* [Exercise requirements]: Return every line of the items below that contains the string "width", matching case exactly.

* [Record set]:
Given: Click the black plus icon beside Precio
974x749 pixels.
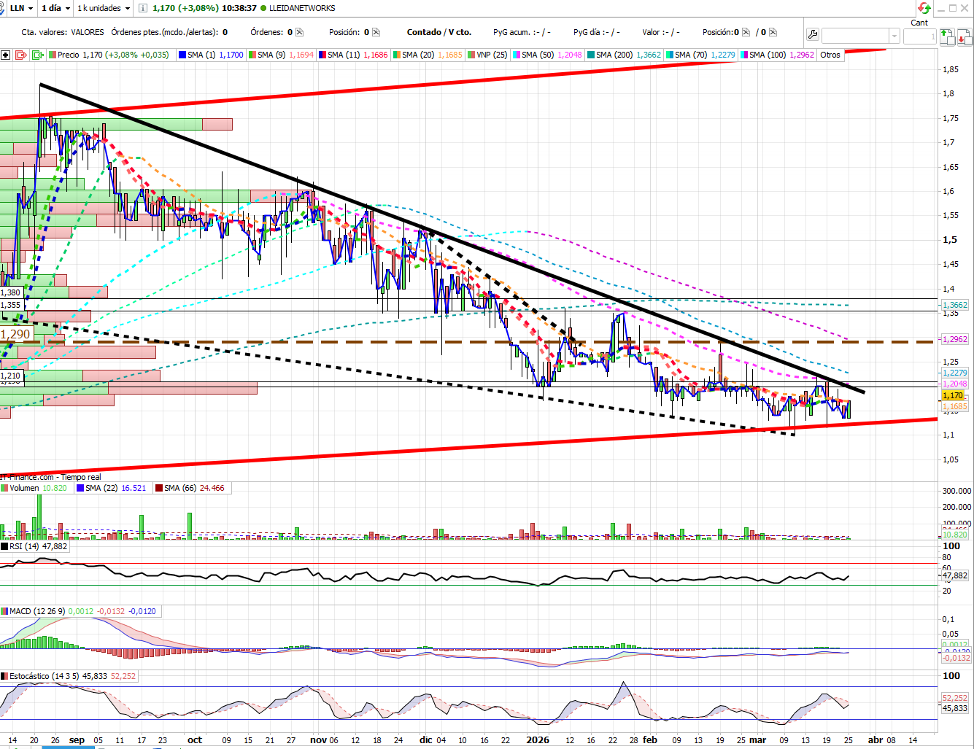Looking at the screenshot, I should pyautogui.click(x=6, y=55).
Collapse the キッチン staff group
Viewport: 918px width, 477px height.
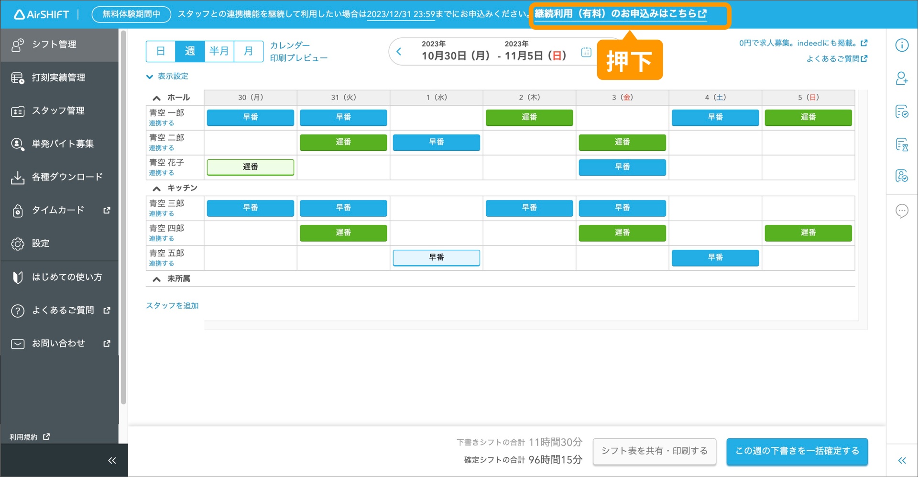(156, 189)
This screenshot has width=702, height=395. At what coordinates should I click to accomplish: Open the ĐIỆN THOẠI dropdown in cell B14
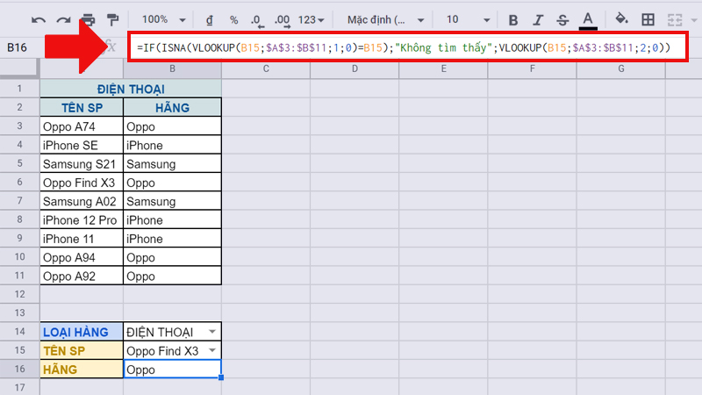pyautogui.click(x=211, y=332)
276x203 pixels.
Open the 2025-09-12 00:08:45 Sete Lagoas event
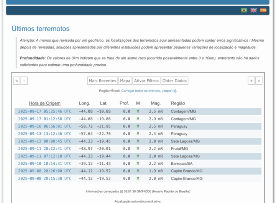(44, 141)
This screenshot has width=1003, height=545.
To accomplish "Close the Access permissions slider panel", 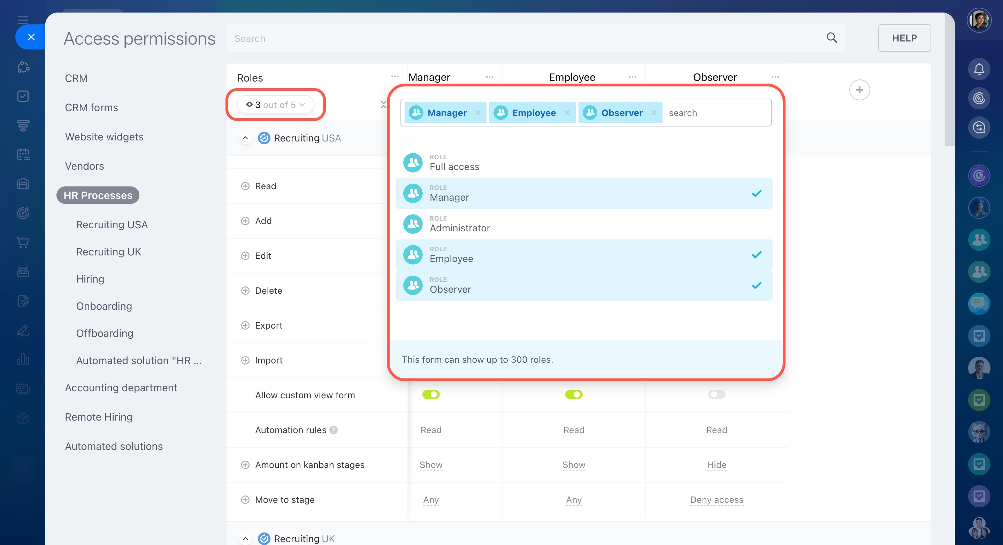I will pos(31,37).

* [Correct response]:
Viewport: 918px width, 477px height.
This screenshot has width=702, height=395. At what coordinates should I click to accomplish: Open the ĐIỆN THOẠI dropdown in cell B14
This screenshot has width=1003, height=545.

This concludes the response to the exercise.